1. Introduction
Musculoskeletal modeling has become one of the most important tools for biomechanical analysis of human movement in recent years, enabling non-invasive estimation of muscle forces, joint reaction forces, and mechanical loads applied to musculoskeletal structures (1). These models have been widely used in gait analysis, orthopedic prosthesis design, rehabilitation planning, and prevention of musculoskeletal injuries (2). Despite continuous development of musculoskeletal models, the validity and accuracy of joint force estimation remain among the most important challenges in movement simulation studies, as modeling outcomes depend on factors such as model structure, muscle and joint definitions, optimization methods, and biomechanical assumptions (1, 3). Therefore, validating and comparing the performance of different musculoskeletal models is essential for selecting appropriate models in biomechanical analyses and clinical applications.

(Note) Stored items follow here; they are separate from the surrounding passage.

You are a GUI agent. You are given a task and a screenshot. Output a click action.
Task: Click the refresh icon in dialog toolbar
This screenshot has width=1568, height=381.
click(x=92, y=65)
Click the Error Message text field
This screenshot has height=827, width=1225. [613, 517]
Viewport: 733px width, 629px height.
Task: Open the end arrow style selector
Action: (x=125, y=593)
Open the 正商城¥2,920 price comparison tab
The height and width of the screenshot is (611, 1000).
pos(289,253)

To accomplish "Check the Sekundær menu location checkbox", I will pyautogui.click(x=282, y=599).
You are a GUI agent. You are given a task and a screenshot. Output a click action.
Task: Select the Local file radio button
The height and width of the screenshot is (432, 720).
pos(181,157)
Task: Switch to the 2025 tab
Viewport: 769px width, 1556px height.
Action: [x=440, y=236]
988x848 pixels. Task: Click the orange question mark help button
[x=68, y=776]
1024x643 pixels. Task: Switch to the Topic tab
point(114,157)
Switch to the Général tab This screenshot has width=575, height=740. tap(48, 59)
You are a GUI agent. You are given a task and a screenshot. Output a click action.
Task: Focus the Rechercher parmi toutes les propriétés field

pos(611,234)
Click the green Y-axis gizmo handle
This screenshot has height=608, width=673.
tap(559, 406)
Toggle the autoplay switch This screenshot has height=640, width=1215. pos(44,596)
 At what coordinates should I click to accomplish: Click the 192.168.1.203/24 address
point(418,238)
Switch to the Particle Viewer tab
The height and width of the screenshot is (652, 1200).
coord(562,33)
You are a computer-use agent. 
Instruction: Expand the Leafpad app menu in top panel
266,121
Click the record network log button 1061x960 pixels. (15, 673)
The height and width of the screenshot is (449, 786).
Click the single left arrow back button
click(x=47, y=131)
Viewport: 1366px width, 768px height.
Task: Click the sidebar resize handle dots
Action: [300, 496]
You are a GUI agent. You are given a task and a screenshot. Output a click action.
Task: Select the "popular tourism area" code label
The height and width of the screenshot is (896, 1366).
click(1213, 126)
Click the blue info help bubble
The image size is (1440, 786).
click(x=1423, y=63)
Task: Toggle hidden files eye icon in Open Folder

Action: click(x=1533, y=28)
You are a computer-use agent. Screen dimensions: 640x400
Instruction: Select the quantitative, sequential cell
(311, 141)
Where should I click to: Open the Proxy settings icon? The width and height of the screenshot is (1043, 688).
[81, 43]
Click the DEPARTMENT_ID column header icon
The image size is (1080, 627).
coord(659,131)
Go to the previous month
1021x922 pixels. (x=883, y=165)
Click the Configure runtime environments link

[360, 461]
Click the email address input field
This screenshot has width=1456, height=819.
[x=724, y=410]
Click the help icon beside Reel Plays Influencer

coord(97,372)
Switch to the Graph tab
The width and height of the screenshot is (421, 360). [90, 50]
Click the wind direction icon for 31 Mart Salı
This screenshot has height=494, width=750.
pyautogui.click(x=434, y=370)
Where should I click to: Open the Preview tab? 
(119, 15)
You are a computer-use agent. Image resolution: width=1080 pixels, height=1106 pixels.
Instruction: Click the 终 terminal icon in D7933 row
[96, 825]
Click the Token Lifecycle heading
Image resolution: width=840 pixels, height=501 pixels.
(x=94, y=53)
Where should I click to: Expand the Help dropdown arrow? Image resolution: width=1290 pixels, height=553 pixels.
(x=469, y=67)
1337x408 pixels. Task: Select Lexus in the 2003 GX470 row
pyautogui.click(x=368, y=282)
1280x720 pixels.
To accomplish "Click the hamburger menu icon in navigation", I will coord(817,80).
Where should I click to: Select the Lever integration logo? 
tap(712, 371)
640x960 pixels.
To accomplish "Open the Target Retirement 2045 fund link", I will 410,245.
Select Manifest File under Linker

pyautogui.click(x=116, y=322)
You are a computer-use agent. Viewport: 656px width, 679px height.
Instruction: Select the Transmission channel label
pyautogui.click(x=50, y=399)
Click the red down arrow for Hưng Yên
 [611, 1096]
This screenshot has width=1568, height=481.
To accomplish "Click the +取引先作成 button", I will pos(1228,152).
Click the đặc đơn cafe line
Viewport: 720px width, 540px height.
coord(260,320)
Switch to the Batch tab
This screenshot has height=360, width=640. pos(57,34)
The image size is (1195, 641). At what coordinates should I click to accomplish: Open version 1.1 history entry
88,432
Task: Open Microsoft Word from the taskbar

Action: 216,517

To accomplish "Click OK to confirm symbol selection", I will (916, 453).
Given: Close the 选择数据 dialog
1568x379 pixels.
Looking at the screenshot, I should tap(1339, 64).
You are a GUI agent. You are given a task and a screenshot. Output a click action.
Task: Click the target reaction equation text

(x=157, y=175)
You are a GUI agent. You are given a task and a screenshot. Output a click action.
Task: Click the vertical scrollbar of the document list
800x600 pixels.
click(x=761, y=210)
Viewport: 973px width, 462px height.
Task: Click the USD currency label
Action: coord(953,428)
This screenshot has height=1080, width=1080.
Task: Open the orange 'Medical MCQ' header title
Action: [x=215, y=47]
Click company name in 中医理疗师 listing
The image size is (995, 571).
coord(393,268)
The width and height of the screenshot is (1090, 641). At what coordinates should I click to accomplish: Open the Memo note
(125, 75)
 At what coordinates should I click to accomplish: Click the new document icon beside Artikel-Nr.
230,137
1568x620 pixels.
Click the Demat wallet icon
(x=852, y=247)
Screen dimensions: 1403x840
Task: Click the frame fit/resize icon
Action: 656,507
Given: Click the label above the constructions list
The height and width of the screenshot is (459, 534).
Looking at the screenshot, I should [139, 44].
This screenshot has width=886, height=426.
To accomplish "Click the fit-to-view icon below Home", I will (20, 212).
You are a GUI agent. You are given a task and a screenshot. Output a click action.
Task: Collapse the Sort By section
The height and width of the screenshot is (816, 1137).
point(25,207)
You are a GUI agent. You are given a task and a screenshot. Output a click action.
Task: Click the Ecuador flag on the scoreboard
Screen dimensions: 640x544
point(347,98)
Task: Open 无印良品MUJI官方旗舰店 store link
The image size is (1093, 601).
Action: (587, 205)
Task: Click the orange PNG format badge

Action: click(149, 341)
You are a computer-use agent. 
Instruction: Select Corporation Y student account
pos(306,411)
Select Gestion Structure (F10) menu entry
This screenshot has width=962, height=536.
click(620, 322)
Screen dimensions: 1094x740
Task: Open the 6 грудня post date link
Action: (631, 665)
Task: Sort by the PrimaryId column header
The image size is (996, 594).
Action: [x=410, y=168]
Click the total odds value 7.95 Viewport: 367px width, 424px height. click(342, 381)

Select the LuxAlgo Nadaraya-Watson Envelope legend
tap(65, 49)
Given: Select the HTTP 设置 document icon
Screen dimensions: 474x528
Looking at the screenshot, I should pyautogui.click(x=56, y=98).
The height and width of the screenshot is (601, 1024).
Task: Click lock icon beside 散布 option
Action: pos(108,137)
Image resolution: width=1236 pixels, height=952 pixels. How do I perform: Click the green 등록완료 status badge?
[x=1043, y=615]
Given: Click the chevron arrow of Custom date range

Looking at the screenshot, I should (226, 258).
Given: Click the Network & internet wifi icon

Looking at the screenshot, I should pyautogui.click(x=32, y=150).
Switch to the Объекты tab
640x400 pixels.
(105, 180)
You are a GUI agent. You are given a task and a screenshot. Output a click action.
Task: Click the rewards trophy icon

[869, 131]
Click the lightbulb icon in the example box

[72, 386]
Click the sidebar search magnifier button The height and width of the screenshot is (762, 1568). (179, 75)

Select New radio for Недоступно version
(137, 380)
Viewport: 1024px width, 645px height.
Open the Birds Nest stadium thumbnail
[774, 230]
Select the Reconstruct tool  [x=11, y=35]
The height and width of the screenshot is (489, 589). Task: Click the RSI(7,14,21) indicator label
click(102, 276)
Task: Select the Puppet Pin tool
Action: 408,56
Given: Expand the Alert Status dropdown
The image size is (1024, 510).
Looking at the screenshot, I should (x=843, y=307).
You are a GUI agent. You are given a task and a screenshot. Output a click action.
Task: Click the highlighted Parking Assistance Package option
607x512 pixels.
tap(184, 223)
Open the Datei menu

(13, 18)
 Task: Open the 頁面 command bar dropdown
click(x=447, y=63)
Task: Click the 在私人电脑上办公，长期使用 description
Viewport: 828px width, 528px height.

Joint contact forces, particularly at the knee joint, are considered important biomechanical indicators in the study of musculoskeletal injuries, joint loading analysis, and prosthesis design. The earliest studies on direct measurement of internal joint forces date back to the 1960s, when Rydell successfully measured hip joint contact force for the first time using implanted sensors (4). Subsequently, the development of musculoskeletal models enabled non-invasive estimation of joint forces. Nevertheless, several studies have reported discrepancies between forces predicted by musculoskeletal models and actual values measured using instrumented implants (5–7). Hernández et al. (2020), in a study comparing direct measurements of isometric shoulder forces with musculoskeletal modeling results, also demonstrated significant differences between model-based estimations and direct measurements (8). In recent years, validation of musculoskeletal models using in vivo data has received considerable attention, as insufficient validation may lead to inaccurate estimations and misleading biomechanical interpretations (7). In this context, the Knee-CAMS project, developed through collaboration between ETH Zurich and Universitätsmedizin Berlin, represents one of the most comprehensive datasets available for knee joint contact force measurements (9). This dataset includes simultaneous recordings of kinematic data, kinetic data, and actual knee joint forces obtained using instrumented implants, and has been widely used as a reliable reference for evaluating the accuracy of musculoskeletal models (9). Despite the importance of this dataset, only a limited number of studies have directly compared the accuracy of different OpenSim models using real intra-articular measurements.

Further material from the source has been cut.